Das in der Tat wäre ein extra gutes Werk. Doch der Weg von der Erkenntnis zur Einsicht ist recht steinig, weil Sprachschluderei namentlich in deutschen Landen groß in Mode ist. Wie wohl nirgendwo sonst wird sie angeheizt von einer spätgermanischen Massensucht, dem Drang zu »Denglish« und »Dumm-Englisch« - Wortmalerei, die im Grunde schon alles sagt, über die Urheber vor allem.
Beflissen biedert man sich an, kehrt vermeintliche Weltläufigkeit heraus und erntet dafür günstig- stenfalls ein nachsichtig-mitleidiges Schmunzeln.

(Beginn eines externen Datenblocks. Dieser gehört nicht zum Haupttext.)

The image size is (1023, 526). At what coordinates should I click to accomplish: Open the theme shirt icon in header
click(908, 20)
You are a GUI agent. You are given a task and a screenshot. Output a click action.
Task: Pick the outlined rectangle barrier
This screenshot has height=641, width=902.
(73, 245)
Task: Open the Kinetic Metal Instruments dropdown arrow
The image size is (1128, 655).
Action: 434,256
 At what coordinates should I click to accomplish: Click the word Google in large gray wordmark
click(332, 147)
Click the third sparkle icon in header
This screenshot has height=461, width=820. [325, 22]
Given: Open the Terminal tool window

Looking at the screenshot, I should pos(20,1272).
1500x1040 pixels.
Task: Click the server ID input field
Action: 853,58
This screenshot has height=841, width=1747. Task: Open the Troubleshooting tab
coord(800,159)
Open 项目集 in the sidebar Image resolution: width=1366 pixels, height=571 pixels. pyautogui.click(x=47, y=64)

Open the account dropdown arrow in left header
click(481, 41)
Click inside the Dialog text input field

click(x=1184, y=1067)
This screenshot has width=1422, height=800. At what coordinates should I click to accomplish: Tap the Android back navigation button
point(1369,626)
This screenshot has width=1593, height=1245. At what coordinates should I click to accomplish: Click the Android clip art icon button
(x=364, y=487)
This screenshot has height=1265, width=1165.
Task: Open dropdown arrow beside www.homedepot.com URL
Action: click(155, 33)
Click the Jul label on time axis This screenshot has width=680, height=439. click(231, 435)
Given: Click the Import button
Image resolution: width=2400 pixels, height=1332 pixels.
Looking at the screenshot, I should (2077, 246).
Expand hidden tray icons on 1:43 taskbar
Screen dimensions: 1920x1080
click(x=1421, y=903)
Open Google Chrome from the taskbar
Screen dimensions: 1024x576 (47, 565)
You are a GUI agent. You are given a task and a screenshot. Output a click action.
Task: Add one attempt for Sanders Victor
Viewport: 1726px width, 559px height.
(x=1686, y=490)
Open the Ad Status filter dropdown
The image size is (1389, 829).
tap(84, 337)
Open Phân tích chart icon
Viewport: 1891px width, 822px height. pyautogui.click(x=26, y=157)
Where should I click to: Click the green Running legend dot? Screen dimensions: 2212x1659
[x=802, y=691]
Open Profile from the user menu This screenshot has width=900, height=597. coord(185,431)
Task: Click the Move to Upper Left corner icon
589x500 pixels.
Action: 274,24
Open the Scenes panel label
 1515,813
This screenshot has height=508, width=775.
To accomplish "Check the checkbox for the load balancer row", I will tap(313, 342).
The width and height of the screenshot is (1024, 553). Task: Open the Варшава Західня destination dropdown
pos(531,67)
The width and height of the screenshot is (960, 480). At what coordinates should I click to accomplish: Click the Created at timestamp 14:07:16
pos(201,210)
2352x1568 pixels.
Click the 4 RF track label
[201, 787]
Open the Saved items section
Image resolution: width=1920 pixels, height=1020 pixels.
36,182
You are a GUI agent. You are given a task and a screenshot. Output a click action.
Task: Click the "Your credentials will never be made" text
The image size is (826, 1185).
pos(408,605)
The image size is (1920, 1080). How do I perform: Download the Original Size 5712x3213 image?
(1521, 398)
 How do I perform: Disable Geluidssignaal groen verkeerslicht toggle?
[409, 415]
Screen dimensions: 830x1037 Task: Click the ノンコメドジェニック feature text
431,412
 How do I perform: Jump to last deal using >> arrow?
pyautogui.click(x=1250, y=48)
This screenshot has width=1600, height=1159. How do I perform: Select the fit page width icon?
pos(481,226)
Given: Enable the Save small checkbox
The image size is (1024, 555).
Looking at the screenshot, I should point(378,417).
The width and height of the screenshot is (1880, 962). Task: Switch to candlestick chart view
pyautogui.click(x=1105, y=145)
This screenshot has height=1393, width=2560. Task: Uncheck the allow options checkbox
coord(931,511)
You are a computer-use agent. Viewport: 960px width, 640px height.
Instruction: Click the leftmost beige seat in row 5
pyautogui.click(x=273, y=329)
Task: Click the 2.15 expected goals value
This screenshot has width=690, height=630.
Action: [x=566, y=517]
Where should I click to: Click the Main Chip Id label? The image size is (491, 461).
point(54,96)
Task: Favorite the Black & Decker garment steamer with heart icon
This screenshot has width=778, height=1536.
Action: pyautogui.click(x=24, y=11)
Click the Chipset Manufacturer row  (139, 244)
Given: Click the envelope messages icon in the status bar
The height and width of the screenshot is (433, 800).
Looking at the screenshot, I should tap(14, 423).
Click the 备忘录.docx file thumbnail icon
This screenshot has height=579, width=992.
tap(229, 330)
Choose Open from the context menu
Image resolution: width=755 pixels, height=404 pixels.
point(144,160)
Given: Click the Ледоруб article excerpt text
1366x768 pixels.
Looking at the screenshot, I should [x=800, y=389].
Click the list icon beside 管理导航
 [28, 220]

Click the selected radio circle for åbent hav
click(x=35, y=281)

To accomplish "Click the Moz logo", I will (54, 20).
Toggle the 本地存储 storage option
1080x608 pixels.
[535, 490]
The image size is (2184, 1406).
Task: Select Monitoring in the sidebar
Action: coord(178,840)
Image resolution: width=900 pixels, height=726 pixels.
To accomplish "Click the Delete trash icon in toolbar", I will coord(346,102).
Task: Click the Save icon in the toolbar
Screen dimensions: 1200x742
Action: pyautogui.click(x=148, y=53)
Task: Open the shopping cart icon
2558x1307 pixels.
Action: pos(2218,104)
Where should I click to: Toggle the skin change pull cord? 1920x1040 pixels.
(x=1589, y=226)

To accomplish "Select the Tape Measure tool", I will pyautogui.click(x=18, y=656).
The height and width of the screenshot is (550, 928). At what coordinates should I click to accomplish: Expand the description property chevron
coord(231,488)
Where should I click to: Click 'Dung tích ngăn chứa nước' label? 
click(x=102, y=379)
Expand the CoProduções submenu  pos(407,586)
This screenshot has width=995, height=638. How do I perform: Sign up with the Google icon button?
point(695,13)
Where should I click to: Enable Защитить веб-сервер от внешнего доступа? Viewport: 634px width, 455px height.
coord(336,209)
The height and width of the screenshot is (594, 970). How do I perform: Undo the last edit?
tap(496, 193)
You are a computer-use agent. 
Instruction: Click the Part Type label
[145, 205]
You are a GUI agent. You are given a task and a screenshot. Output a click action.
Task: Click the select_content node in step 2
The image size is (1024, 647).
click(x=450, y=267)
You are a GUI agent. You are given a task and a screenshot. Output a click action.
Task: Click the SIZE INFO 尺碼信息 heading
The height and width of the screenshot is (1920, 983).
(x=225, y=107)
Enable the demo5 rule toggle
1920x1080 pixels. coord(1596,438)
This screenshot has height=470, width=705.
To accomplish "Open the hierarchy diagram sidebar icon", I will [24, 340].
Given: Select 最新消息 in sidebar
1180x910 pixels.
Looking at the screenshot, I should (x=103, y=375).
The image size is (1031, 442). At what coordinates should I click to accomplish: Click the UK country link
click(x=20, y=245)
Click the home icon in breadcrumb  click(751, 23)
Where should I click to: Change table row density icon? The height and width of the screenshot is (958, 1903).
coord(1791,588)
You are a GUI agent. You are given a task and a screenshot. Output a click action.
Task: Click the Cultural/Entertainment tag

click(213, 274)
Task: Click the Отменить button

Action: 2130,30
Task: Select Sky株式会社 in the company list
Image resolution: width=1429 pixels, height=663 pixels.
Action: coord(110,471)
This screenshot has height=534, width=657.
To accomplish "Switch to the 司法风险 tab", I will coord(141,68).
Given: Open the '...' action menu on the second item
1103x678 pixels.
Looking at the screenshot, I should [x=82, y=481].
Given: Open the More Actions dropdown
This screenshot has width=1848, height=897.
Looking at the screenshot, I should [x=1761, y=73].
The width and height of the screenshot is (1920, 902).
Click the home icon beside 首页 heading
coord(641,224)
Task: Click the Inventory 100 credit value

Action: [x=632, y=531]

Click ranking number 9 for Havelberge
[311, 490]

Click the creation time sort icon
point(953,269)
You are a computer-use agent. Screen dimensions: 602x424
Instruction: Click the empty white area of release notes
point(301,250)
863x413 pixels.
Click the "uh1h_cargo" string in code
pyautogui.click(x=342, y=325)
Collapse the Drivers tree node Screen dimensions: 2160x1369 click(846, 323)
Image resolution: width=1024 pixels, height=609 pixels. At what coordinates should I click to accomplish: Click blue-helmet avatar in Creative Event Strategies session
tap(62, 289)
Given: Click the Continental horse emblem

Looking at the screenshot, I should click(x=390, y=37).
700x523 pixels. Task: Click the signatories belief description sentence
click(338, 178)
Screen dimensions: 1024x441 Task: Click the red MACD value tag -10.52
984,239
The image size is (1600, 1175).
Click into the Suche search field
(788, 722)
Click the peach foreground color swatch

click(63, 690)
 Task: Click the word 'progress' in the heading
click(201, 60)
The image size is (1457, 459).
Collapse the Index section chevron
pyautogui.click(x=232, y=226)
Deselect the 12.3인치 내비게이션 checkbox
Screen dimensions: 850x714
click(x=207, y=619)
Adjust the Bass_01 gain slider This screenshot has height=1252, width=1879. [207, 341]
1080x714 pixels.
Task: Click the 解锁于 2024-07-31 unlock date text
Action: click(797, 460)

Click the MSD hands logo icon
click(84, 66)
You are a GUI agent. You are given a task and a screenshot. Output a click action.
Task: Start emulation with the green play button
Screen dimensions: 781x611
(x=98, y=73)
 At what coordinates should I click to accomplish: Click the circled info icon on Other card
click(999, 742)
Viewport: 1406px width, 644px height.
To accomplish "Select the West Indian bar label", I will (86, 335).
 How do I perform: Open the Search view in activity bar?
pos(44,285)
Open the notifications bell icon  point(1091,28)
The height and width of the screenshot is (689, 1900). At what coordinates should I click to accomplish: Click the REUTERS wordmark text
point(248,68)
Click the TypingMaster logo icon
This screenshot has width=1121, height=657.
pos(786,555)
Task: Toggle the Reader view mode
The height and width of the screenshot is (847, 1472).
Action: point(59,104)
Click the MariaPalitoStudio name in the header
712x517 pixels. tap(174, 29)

Viele Deutsche stümpern und stolpern umher, merken zumeist nicht einmal mehr, was sie sich und unserem wertvollsten Kulturgut, der eigenen Muttersprache eben, antun, und fühlen sich dabei sogar auch noch mega-hip und hop-modern.
Da überfrachtet etwa der Fernsehsender T 5 eine Mitteilung an die deutschsprachige Presse zu einer neuen Starfilm-Reihe gnadenlos mit Countdown, Outdoor, City Light Promotion, Claims, Primetime, On Air Design und Agentur Opium Effects.
Der Bundesverband deutscher (!?) Pressesprecher lädt zeitgeistgefönt ein zur »Speakersnight« - wenn schon, dann müsste es kor- rekt »Speakers' Night« heißen.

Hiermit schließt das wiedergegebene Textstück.